__Activity__: From the listing below, copy only the lines from the line that contains "581x321 pixels. Task: Click" to the line that contains "Given: Open more", counting those two lines as part of the copy.

__Exercise materials__:
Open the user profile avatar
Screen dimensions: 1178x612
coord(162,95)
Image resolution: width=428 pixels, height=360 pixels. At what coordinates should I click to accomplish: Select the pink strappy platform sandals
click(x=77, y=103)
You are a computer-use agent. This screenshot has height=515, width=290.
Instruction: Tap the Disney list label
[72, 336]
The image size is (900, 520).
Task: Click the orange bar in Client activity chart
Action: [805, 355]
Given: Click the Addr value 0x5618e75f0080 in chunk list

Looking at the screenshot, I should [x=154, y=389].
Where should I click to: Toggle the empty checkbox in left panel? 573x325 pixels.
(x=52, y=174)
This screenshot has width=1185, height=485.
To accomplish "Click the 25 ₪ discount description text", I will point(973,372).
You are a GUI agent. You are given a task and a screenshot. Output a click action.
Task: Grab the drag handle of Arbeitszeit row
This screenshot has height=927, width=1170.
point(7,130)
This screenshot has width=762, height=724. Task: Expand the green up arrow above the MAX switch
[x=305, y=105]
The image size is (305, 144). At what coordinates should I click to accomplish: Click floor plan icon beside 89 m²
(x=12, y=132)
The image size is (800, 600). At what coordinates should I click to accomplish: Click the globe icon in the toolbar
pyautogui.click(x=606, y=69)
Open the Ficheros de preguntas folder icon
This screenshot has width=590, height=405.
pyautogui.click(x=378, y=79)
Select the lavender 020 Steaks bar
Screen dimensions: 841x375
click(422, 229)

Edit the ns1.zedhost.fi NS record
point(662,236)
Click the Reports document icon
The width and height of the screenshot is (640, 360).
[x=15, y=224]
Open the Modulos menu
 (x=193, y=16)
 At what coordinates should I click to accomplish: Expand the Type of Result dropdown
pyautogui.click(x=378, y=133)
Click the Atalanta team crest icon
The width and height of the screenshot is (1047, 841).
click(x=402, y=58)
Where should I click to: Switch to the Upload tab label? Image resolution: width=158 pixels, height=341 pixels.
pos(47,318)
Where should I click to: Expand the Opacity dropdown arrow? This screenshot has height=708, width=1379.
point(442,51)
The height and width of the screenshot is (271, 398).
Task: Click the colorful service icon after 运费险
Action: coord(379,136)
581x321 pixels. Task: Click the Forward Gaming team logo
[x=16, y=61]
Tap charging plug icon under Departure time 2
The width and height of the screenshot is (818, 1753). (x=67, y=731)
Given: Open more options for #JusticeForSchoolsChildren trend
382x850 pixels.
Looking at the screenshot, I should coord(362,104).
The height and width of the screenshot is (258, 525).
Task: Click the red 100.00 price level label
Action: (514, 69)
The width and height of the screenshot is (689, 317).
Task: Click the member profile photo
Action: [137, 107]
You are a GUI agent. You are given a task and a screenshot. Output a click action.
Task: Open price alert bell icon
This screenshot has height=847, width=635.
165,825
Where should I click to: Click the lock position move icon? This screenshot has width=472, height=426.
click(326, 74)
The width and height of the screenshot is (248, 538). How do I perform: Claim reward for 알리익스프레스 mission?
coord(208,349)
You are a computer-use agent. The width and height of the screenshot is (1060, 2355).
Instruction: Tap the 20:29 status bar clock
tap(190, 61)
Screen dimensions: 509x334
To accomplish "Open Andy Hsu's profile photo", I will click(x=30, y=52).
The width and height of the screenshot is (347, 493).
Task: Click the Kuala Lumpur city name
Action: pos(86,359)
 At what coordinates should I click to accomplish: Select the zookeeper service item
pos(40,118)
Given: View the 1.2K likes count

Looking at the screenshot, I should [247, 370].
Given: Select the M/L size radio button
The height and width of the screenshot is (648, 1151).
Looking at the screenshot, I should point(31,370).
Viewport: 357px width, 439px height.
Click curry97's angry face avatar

__Written response__:
581x321 pixels. Task: Click the Forward Gaming team logo
[x=16, y=61]
Tap charging plug icon under Departure time 2
The width and height of the screenshot is (818, 1753). (x=67, y=731)
Given: Open more options for #JusticeForSchoolsChildren trend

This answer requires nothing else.